— WHAT THE EXERCISE ASKS —
Write the next part of the passage on stream-first data architecture and Apache Flink, starting after its final sentence.

— TEXT TO READ —

There is a revolution underway in how people design their data architecture, not just for real-time or near real–time projects, but in a larger sense as well. The change is to think of stream-based data flow as the heart of the overall design, rather than the basis just for specialized work. Understanding the motivations for this transformation to a stream-first architecture helps put Apache Flink and its role in modern data processing into context.

Flink, as part of a newer breed of systems, does its part to broaden the scope of the term “data streaming” way beyond real-time, low-latency analytics to encompass a wide variety of data applications, including what is now covered by stream processors, what is covered by batch processors, and even some stateful applications that are executed by transactional databases.

As it turns out, the data architecture needed to put Flink to work effectively is also the basis for gaining broader advantages from working with streaming data. To understand how this works, we will take a closer look at how to build the pipeline to support Flink for stream processing. But first, let’s address the question of what is to be gained from working with a stream-focused architecture instead of the more traditional approach.

Traditional Architecture versus Streaming Architecture

Traditionally, the typical architecture of a data backend has employed a centralized database system to hold the transactional data of the business. In other words, the database (be that a SQL or NoSQL database) holds the “fresh” (another word for “accurate”) data, which represents the state of the business right now. This might, for example, mean how many users are logged in to your system, how many active users a website has, or what the current balance of each user account is. Data applications that need fresh data are implemented against the database. Other data stores such as distributed file systems are used for data that need not be updated frequently and for which very large batch computations are needed.

This traditional architecture has served applications well for decades, but is now being strained under the burden of increasing complexity in very large-scale distributed systems. Some of the main problems that companies have observed are:

  • The pipeline from data ingestion to analytics is too complex and slow for many projects.

  • The traditional architecture is too monolithic: the database backend acts as a single source of truth, and all applications need to access this backend for their data needs.

  • Systems built this way have very complex failure modes that can make it hard to keep them running well.

Another problem of this traditional architecture stems from trying to maintain the current “state of the world” consistently across a large, distributed system. At scale, it becomes harder and harder to maintain such precise synchronization; stream-first architectures allow us to relax the requirements so that we only need to maintain much more localized consistency.

A modern alternative approach, streaming architecture, solves many of the problems that enterprises face when working with large-scale systems. In a stream-based design, we take this a step further and let data records continuously flow from data sources to applications and between applications. There is no single database that holds the global state of the world. Rather, the single source of truth is in shared, ever-moving event streams—this is what represents the history of the business. In this stream-first architecture, applications themselves build their local views of the world, stored in local databases, distributed files, or search documents, for instance.

— GIVEN DATA —
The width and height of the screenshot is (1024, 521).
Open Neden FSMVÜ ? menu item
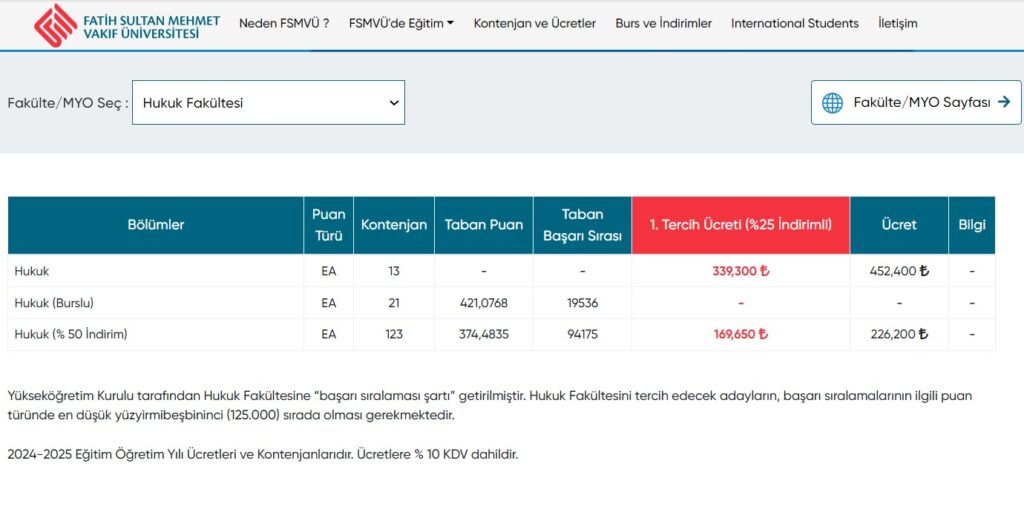click(x=284, y=23)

— FINAL RESULT —
Message Transport and Message Processing

What is needed to implement an effective stream-first architecture and to gain the advantages of using Flink? A common pattern is to implement a streaming architecture by using two main kinds of components, described briefly here and represented in Figure 2-1:

1. A message transport to collect and deliver data from continuous events from a variety of sources (producers) and make this data available to applications and services that subscribe to it (consumers).

2. A stream processing system to (1) consistently move data between applications and systems, (2) aggregate and process events, and (3) maintain local application state (again consistently).

The excitement around real-time applications tends to direct people’s attention to component number 2 in our list, the stream processing system, and how to choose a technology for stream processing that can meet the requirements of a particular project. In addition to using Flink for data processing, there are other choices that you can employ (e.g., Spark Streaming, Storm, Samza, Apex). We use Apache Flink as the stream processor in the rest of the examples in this book.

As it turns out, it isn’t just the choice of the stream processor that makes a big difference to designing an efficient stream-based architecture. The transport layer is also key. A big part of why modern systems can more easily handle streaming data at large scale is improvements in the way message-passing systems work and changes to how the processing elements interact with those systems.

The message transport layer needs to have certain capabilities to make streaming design work well. At present, two messaging technologies offer a particularly good fit to the required capabilities: Kafka and MapR Streams, which supports the Kafka API but is built into the MapR converged data platform. In this book, we assume that one or the other of these technologies provide the transport layer in our examples.

The Transport Layer: Ideal Capabilities

What are the capabilities needed by the message transport system in streaming architecture?

Performance with Persistence

One of the roles of the transport layer is to serve as a safety queue upstream from the processing step—a buffer to hold event data as a kind of short-term insurance against an interruption in processing as data is ingested. Until recently, message-passing technologies were limited by a tradeoff between performance and persistence. As a result, people tended to think of streaming data going from the transport layer to processing and then being discarded: a use it and lose it approach.

The assumption that you can’t have both performance and persistence is one of key ideas that has changed in order to design a modern streaming architecture. It’s important to have a message transport that delivers high throughput with persistence; both Kafka and MapR’s MapR Streams do just that.

A key benefit of a persistent transport layer is that messages are replayable. This key capability allows a data processor like Flink to replay and recompute a specified part of the stream of events (discussed in further detail in Stateful Computation). For now, the key is to recognize that it is the interplay of transport and processing that allows a system like Flink to provide guarantees about correct processing and to do “time travel,” which refers to the ability to reprocess data.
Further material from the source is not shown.